Die Crux dabei kann sein, dass sich Ziele in die Quere kommen. Denn bei der Beachtung der Liquidität wegen hoher Tilgungsraten oder Steuerzahlungen muss manchmal die Rentabilität hintanstehen. Was nützt der tollste Rabatt oder Nachlass, wenn ich ihn nur durch Überziehung des Kontos realisieren kann? Solche Zusammenhänge müssen vor allem denjenigen Mitarbeitern vermittelt werden, die die Erlaubnis zum eigenständigen Direkteinkauf z.B. bei Kosmetikdepots haben. Schnell wird ein vermeintliches Schnäppchen zu einer teuren Angelegenheit, wenn die interne Kommunikation nicht stimmt!
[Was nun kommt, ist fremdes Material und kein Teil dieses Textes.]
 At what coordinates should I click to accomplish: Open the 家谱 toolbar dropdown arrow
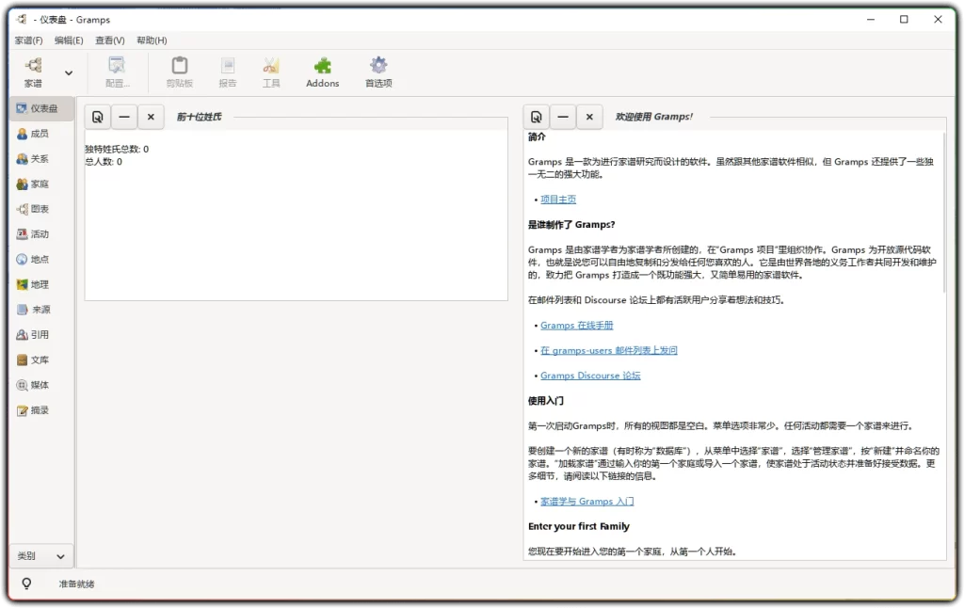[67, 72]
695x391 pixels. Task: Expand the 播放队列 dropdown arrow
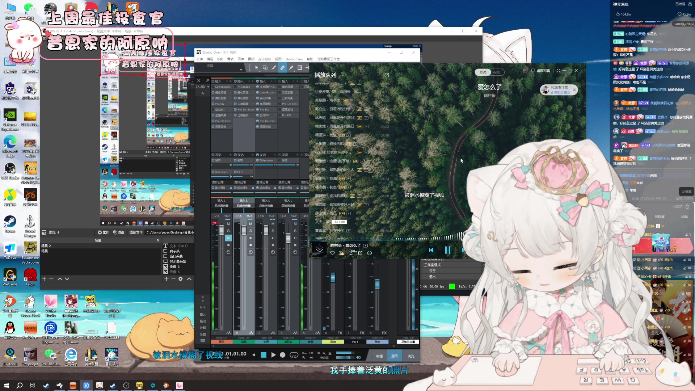[342, 75]
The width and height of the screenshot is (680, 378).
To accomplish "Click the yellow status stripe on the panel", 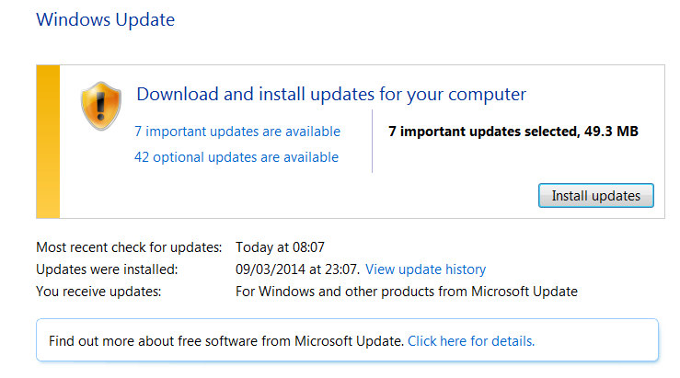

Ein weiteres großes Thema im Team waren dann die Marketingziele, die in einem späteren Artikel separat behandelt werden sollen. Meine Anregung ist, das beschriebene Beispiel zu durchdenken und gemeinsam mit dem Team als Investition in die Zukunft zu sehen! Es geht immer weiter und jeder hat es in der Hand, ob es ein Erfolg wird oder nicht!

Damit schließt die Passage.